> **SET TASK**: Arrange the data below as a Markdown table with two columns, Row and Line. Put a running row number in the first column and each line in the second, and leave out blank lines.

> **MATERIAL SUPPLIED**:

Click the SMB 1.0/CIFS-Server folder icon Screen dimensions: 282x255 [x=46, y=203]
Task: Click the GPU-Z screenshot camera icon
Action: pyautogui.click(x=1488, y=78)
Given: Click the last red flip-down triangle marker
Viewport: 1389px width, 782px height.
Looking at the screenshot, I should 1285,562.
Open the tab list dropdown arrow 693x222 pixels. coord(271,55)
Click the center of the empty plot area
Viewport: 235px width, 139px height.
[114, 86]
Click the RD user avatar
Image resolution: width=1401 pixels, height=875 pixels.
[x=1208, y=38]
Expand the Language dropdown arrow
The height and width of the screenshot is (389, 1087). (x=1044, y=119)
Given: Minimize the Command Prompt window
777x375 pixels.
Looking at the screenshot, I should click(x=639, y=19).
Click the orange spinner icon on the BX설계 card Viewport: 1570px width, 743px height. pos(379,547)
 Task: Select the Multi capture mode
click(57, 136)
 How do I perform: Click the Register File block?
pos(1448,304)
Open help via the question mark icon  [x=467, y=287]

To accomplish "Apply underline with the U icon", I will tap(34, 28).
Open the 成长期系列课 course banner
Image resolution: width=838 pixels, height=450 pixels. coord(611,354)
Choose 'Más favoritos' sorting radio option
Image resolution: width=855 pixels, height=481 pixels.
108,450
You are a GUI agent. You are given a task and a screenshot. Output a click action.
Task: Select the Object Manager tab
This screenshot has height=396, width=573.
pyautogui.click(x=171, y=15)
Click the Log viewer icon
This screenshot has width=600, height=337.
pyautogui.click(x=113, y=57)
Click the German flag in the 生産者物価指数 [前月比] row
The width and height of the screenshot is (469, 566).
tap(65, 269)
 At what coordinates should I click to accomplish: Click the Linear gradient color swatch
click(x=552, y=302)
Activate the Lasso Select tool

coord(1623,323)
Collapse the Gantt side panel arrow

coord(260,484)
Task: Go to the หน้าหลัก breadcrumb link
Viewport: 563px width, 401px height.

> **SOLUTION TO THE EXERCISE**:
| Row | Line |
|---|---|
| 1 | Click the SMB 1.0/CIFS-Server folder icon Screen dimensions: 282x255 [x=46, y=203] |
| 2 | Task: Click the GPU-Z screenshot camera icon |
| 3 | Action: pyautogui.click(x=1488, y=78) |
| 4 | Given: Click the last red flip-down triangle marker |
| 5 | Viewport: 1389px width, 782px height. |
| 6 | Looking at the screenshot, I should 1285,562. |
| 7 | Open the tab list dropdown arrow 693x222 pixels. coord(271,55) |
| 8 | Click the center of the empty plot area |
| 9 | Viewport: 235px width, 139px height. |
| 10 | [114, 86] |
| 11 | Click the RD user avatar |
| 12 | Image resolution: width=1401 pixels, height=875 pixels. |
| 13 | [x=1208, y=38] |
| 14 | Expand the Language dropdown arrow |
| 15 | The height and width of the screenshot is (389, 1087). (x=1044, y=119) |
| 16 | Given: Minimize the Command Prompt window |
| 17 | 777x375 pixels. |
| 18 | Looking at the screenshot, I should click(x=639, y=19). |
| 19 | Click the orange spinner icon on the BX설계 card Viewport: 1570px width, 743px height. pos(379,547) |
| 20 |  Task: Select the Multi capture mode |
| 21 | click(57, 136) |
| 22 |  How do I perform: Click the Register File block? |
| 23 | pos(1448,304) |
| 24 | Open help via the question mark icon  [x=467, y=287] |
| 25 | To accomplish "Apply underline with the U icon", I will tap(34, 28). |
| 26 | Open the 成长期系列课 course banner |
| 27 | Image resolution: width=838 pixels, height=450 pixels. coord(611,354) |
| 28 | Choose 'Más favoritos' sorting radio option |
| 29 | Image resolution: width=855 pixels, height=481 pixels. |
| 30 | 108,450 |
| 31 | You are a GUI agent. You are given a task and a screenshot. Output a click action. |
| 32 | Task: Select the Object Manager tab |
| 33 | This screenshot has height=396, width=573. |
| 34 | pyautogui.click(x=171, y=15) |
| 35 | Click the Log viewer icon |
| 36 | This screenshot has width=600, height=337. |
| 37 | pyautogui.click(x=113, y=57) |
| 38 | Click the German flag in the 生産者物価指数 [前月比] row |
| 39 | The width and height of the screenshot is (469, 566). |
| 40 | tap(65, 269) |
| 41 |  At what coordinates should I click to accomplish: Click the Linear gradient color swatch |
| 42 | click(x=552, y=302) |
| 43 | Activate the Lasso Select tool |
| 44 | coord(1623,323) |
| 45 | Collapse the Gantt side panel arrow |
| 46 | coord(260,484) |
| 47 | Task: Go to the หน้าหลัก breadcrumb link |
| 48 | Viewport: 563px width, 401px height. |